In the proposed LFC and LFTA procedures, lumen-side LDL transport is not taken into account and a constant LDL concentration is assumed on the lumenal surface. However, the convection of LDL to and within the endothelium could induce concentration polarization, i.e., the accumulation of LDL particles on the lumenal surface. The concentration polarization phenomenon has been observed in experiments,6 as well as in computational models.3436

The level of concentration polarization can be influenced by the fluid shear stress by two mechanisms with opposing effects: (1) a decrease in WSS would result in less convection at the lumenal surface due to a reduction in hydraulic conductivity of the endothelium, leading to reduced LDL concentration on the lumenal surface; (2) a decrease in WSS could also lessen the removal of accumulated LDL particles from the lumenal surface, causing an elevation in LDL concentration. According to our previously published analysis,31 the first pathway seemed to be dominant since a reduction in LDL lumenal concentration was observed at the reattachment point where WSS is zero. Consequently, it is proposed that the LDL concentration polarization varies only within a small range and that the influence of fluid phase LDL transport on LDL transport is minor because the rate-limiting process is the wall-side transport,33 and LDL concentration polarization is limited (<2.5% in this case).

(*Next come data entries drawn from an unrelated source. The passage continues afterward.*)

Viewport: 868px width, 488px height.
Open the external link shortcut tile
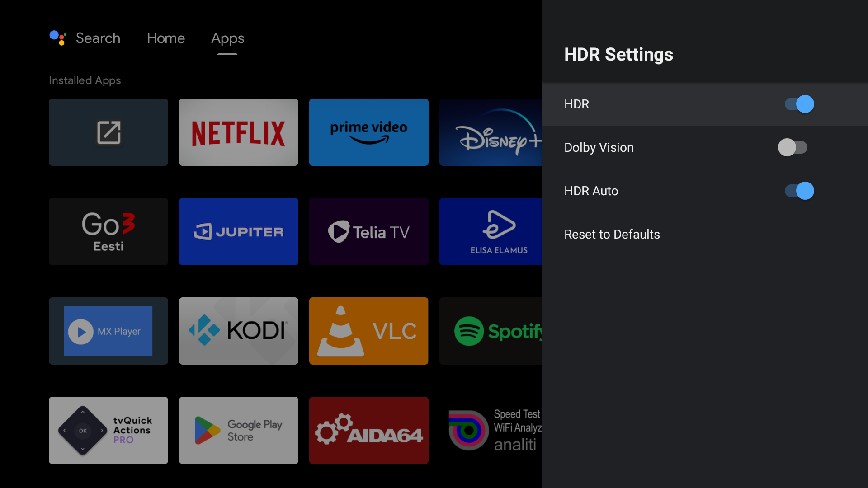(108, 132)
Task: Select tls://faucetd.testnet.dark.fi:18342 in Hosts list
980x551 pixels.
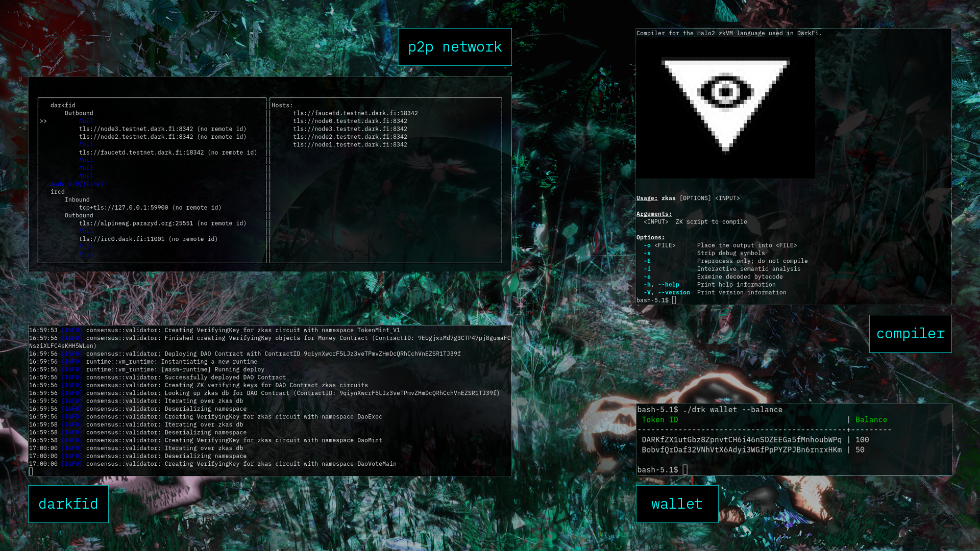Action: tap(355, 113)
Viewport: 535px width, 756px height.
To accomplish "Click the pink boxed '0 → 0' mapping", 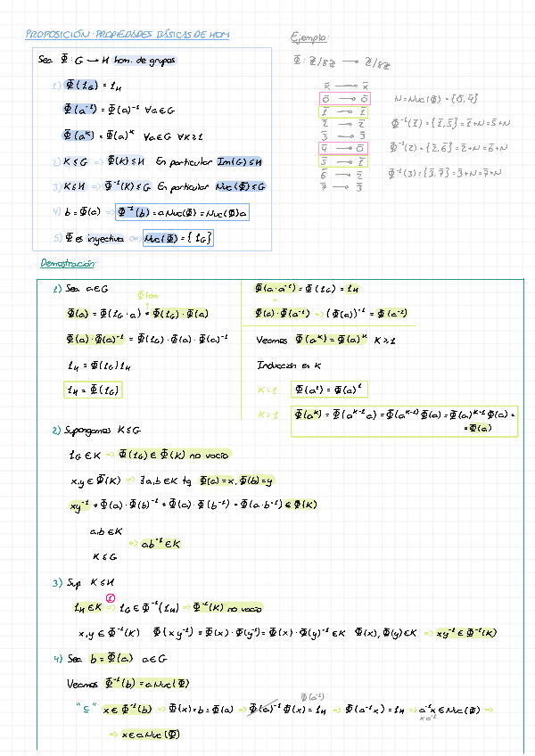I will click(x=343, y=98).
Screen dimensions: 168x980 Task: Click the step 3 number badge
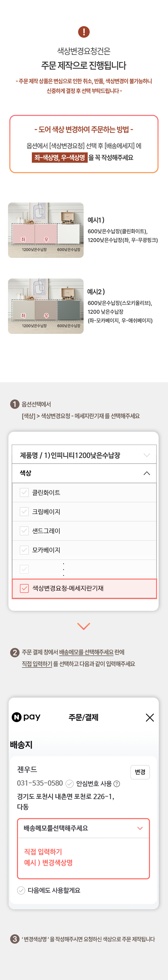point(15,939)
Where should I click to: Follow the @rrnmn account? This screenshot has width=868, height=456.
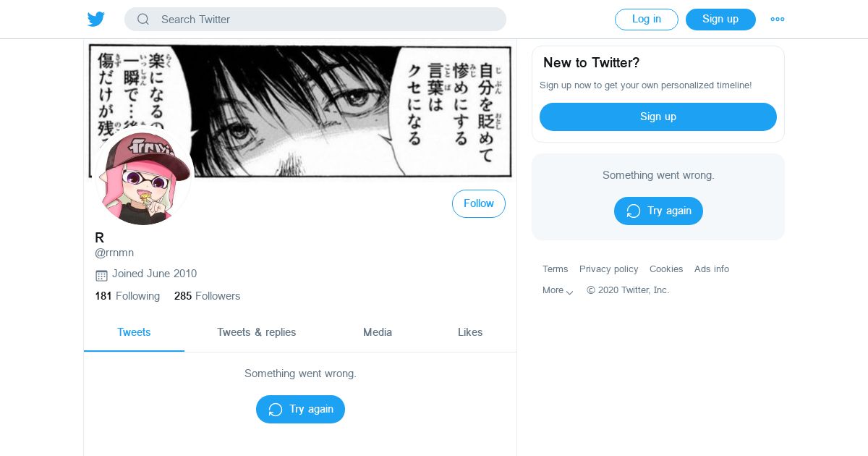[479, 204]
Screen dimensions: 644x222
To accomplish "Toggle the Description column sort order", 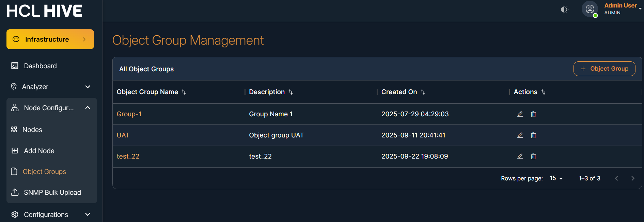I will (x=291, y=92).
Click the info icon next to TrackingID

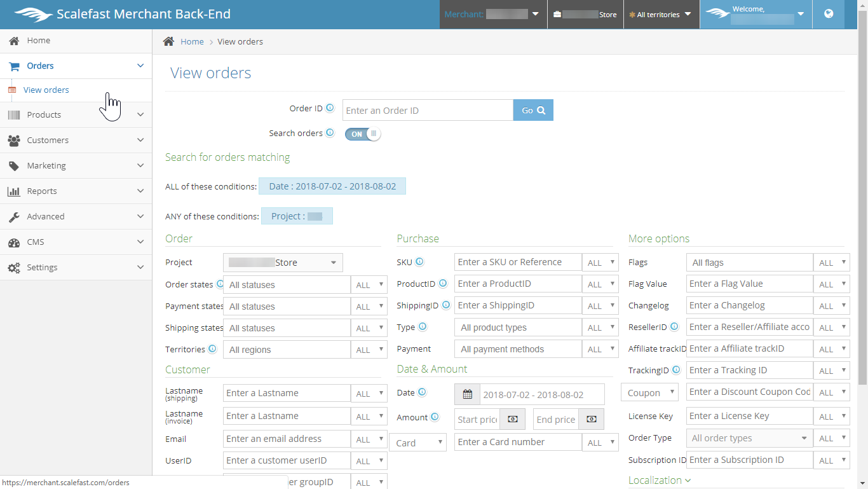[x=677, y=369]
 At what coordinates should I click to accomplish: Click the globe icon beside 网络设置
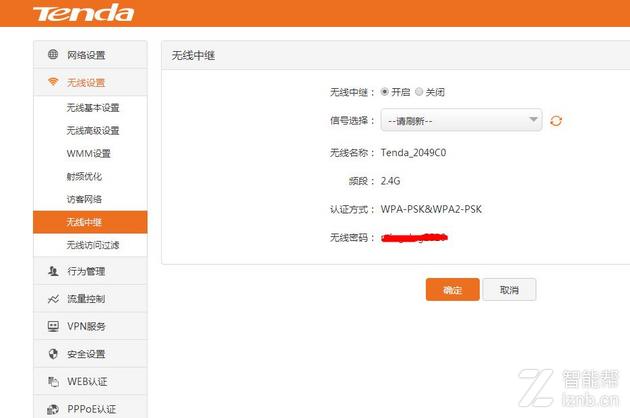(53, 55)
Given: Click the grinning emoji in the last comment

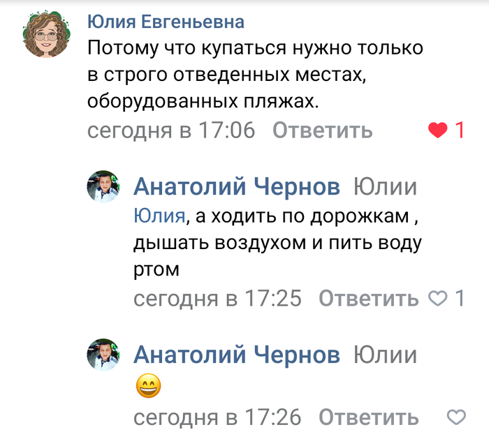Looking at the screenshot, I should point(148,386).
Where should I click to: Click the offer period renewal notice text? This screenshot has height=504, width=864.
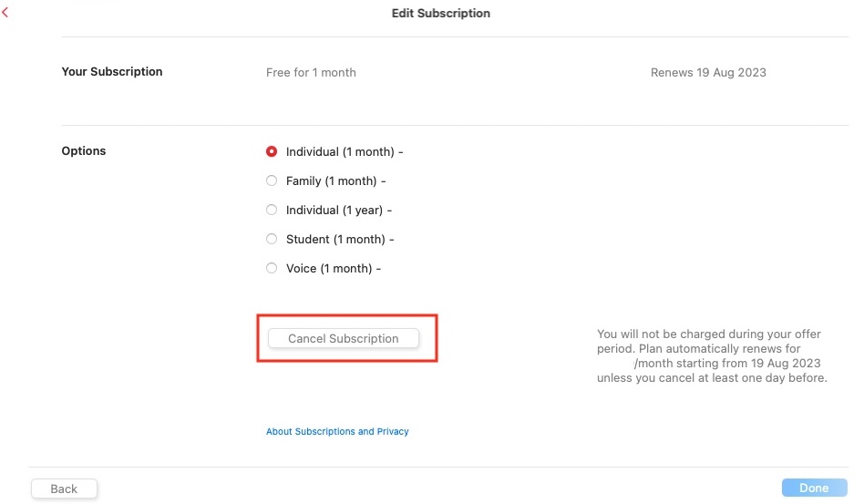click(712, 355)
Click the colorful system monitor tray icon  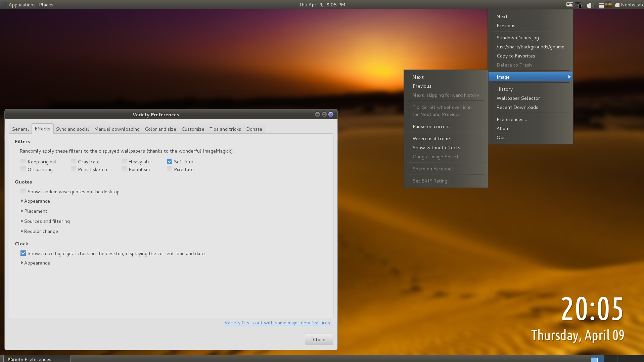point(608,5)
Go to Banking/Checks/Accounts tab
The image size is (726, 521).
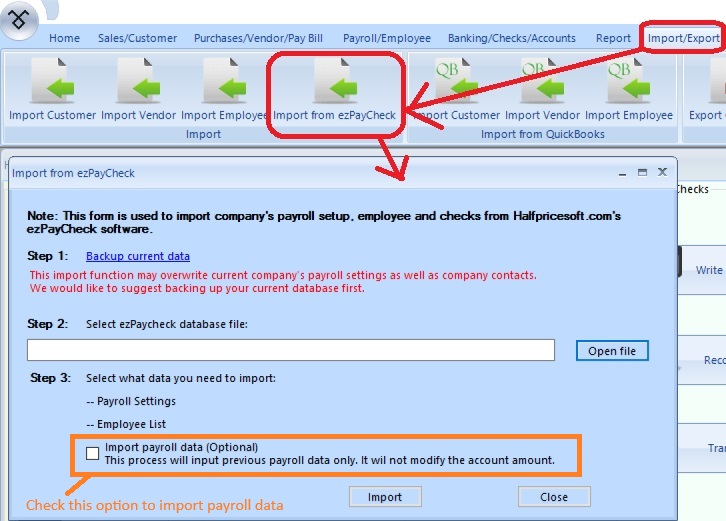[512, 38]
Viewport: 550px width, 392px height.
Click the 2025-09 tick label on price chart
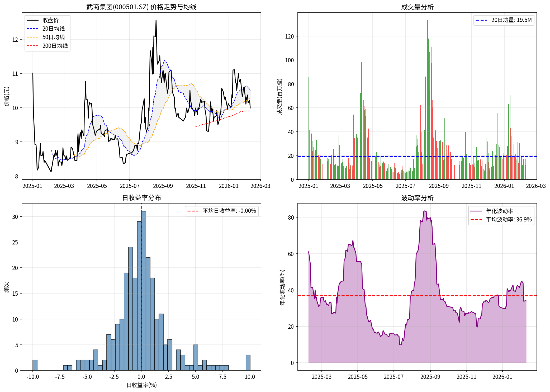pos(163,186)
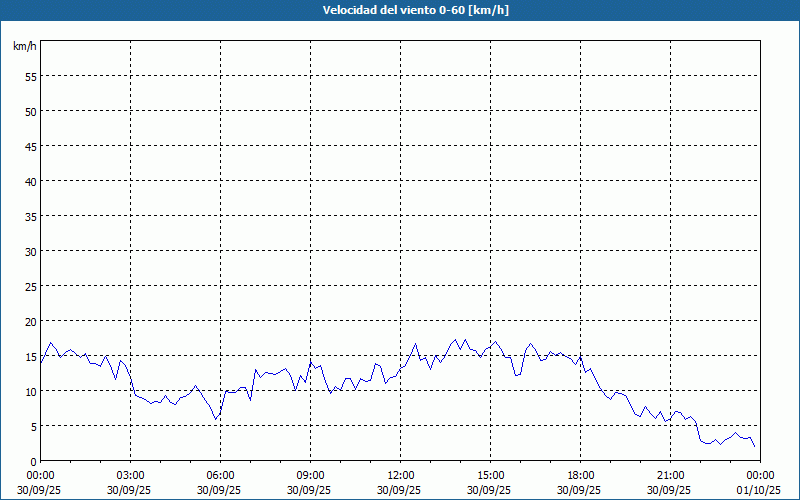Viewport: 800px width, 500px height.
Task: Click the 30 label on vertical axis
Action: (30, 251)
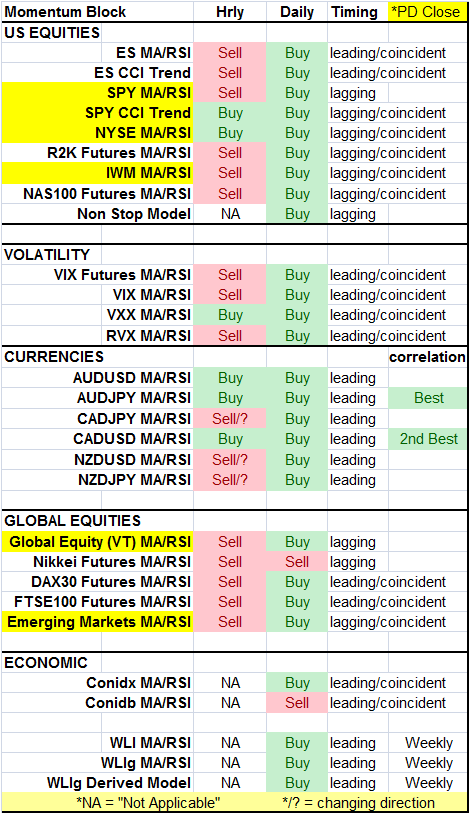The image size is (470, 814).
Task: Click the Momentum Block header cell
Action: coord(98,11)
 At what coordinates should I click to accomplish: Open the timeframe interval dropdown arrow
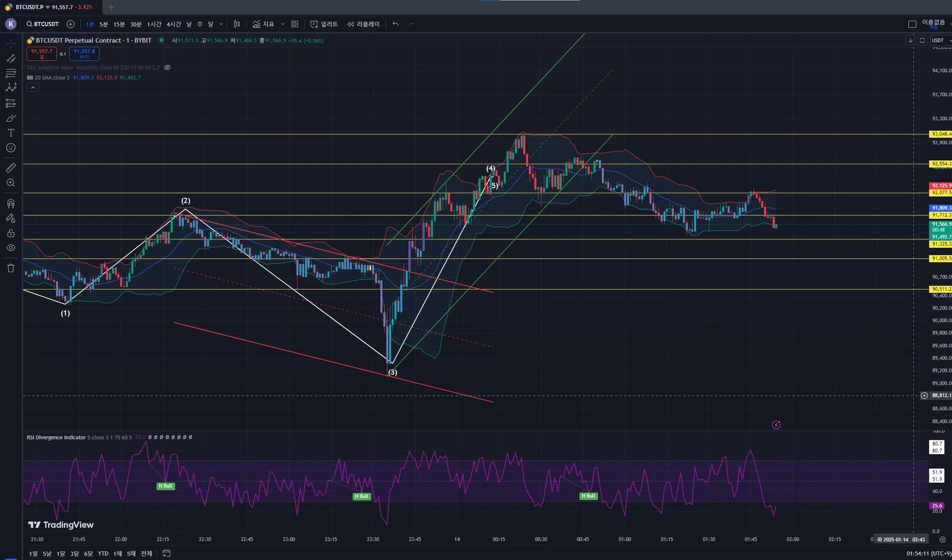(x=221, y=24)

To validate this assumption, LDL concentration distributions in the sub-endothelial layer given by steady flow simulations with and without lumen-side transport are compared in Fig. 9. The two simulations are qualitatively very similar in terms of distribution patterns, although LDL concentration is slightly higher when lumen-side transport was considered. Even if a high level of concentration polarization (>10%) were present in low WSS regions, it would result in a more pronounced elevated LDL concentration in the subendothelial layer in accord with our findings. However, under these circumstances, a model setup that takes into account the fluid phase transport would improve the quantitative accuracy of the predictions.

Figure 9
figure 9

Comparison between LDL concentration distributions in the sub-endothelial layer given by steady flow simulations without (solid line) and with (dashed line) lumen-side transport

Conclusion

An LFC procedure was developed to (i) study the influence of time-varying WSS on LDL transport in the subendothelial layer and (ii) examine the effect of the steady flow assumption widely employed in previous investigations. A shear-dependent hydraulic conductivity was employed to model WSS-induced LDL accumulation. The results showed that LDL transport reached a quasi steady-state after approximately 2 h (when assuming zero initial concentration and transmural pressure of 120 mmHg). Comparison showed marked differences between steady flow and pulsatile flow results, suggesting the assumption of steady flow is inadequate for the prediction of transmural LDL transport. It should be noted that this observation was made in the post-stenotic region where the flow is disturbed and complicated. The effect of pulsatile flow on LDL transport in a simple geometry without flow separation should be less prominent. An LFTA procedure, which used the values of instantaneous WSS to calculated time-averaged shear-dependent transport properties, predicted very similar results to the LFC procedure, suggesting that the influence of transient WSS on LDL transport can be satisfactorily modeled as a time-averaged effect for simulations of long-term mass transport in vivo. The LFTA procedure is a useful tool to investigate long-term transmural LDL transport, which not only greatly reduces the computational time but also adequately accounts for the influences of pulsatile flow.